If I were going to automate something like this, I'd have a suite of products to watch for - common enough to be reasonably frequent but obscure enough to be mispriced, kinda the whole idea behind secondhand ocmmission / antique / estate sale shops.

I don't know how EBay is supposed to differentiate automation from real users in this scenario. To get around it, all you need is human intervention at the last act, so you could fire up your bot and have it forward the "buy now" link when all parameters are met? Maybe they just don't want AI companies to have an argument for some sort of revenue sharing or commissions.


> An '82 stratocaster would normally go for around $2000, so someone offloading an estate, fat fingering a price entry, etc, could give you a chance to double your money or more. $600 would be a very low price - same for a Martin D18 in fair+ condition, no cracks, etc.

On the other hand, when people list a steeply discounted item, there's usually a good reason why they do so - opportunities for easy arbitrage are rare because people would usually prefer not to give you free money if they can help it. Signing up to automatically buy broken items for $600 without so much as looking at their condition seems like an easy way to lose a lot of money.


But most of what you are suggesting could be automated without the LLM. The price and categorical condition (new, great, good, fair, etc.) could be evaluated for a search query without getting LLM agents involved. I'm just surprised that an LLM evaluation of the written product description is the tipping point (often those descriptions are empty or contain irrelevant information), where people would switch from reviewing their carts to allowing autonomous transactions without in-the-loop supervisory control.

Yeah literally price mistakes being picked up right away. But also seems like a good way to get scammed.

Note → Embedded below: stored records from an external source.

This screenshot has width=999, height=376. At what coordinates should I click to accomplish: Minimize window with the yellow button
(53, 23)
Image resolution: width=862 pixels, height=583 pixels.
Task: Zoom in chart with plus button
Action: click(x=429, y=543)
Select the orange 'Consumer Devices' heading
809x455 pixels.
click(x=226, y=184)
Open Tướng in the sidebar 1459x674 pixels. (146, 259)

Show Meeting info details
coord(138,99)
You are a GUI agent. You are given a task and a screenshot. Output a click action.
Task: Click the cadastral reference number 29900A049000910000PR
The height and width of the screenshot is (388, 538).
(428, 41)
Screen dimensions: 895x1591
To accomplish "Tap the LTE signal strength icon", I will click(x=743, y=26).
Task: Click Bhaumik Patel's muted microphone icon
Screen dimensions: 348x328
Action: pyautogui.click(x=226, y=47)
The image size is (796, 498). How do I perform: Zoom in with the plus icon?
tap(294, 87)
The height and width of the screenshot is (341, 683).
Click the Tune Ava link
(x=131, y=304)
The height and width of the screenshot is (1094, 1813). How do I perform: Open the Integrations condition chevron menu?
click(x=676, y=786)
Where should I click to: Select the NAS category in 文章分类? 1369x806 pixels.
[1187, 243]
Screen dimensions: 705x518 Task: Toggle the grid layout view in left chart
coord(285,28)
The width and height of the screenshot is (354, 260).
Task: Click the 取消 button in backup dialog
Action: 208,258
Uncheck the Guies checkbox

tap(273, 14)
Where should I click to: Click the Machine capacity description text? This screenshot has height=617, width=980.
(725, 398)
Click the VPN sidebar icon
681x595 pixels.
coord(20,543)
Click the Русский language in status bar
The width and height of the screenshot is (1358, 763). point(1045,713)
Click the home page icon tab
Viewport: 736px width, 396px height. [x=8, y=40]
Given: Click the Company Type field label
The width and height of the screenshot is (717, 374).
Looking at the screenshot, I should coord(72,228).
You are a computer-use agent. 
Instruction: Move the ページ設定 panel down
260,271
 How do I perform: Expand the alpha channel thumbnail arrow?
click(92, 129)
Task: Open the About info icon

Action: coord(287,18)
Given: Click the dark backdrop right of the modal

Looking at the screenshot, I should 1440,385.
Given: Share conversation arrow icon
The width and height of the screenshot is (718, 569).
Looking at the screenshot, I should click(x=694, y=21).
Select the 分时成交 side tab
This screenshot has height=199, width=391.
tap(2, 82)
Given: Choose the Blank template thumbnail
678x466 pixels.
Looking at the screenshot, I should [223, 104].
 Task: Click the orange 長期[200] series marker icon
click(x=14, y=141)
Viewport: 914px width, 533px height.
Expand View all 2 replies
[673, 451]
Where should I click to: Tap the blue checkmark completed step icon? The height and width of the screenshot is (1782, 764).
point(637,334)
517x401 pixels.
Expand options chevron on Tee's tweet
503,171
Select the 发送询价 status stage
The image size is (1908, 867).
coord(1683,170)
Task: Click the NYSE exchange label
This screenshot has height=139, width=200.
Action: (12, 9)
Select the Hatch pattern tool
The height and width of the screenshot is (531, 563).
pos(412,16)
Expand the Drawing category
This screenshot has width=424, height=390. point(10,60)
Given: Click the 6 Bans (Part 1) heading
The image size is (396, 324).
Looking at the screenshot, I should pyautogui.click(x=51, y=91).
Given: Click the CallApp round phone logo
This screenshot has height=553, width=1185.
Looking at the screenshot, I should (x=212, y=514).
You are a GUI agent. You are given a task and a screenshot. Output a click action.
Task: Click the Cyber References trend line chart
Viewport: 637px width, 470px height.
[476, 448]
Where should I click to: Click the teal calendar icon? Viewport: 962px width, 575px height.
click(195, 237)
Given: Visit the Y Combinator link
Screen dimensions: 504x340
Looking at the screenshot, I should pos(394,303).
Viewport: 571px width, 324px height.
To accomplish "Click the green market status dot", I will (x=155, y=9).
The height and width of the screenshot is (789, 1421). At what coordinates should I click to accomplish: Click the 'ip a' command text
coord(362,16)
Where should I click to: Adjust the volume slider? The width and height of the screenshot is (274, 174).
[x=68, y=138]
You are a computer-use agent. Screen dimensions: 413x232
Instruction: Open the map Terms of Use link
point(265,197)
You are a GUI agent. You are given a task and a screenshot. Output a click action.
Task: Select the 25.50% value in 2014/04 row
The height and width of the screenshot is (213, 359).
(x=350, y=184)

I agree, and in aggregate it becomes a serious issue for the platform. People who buy autonomously are going to argue personally when it fails in any way.

I'm not sure how they would intend to stop it with this policy anyway. It at best is going to be an arms race detecting them. What it does do is prevent upfront the ham handed excuse of "I didn't bid on this, my bot did".


I wager the scammer industry looking for active bots and exploiting them would thrive. Automate creation of fake listings using throwaway accounts using popular keywords and arbitraging price lower and lower, and until automatic buyers start bidding, remember the price and delete listing. Recreate listing with that price from a separate account selling bricks for 600$, and voila - free money.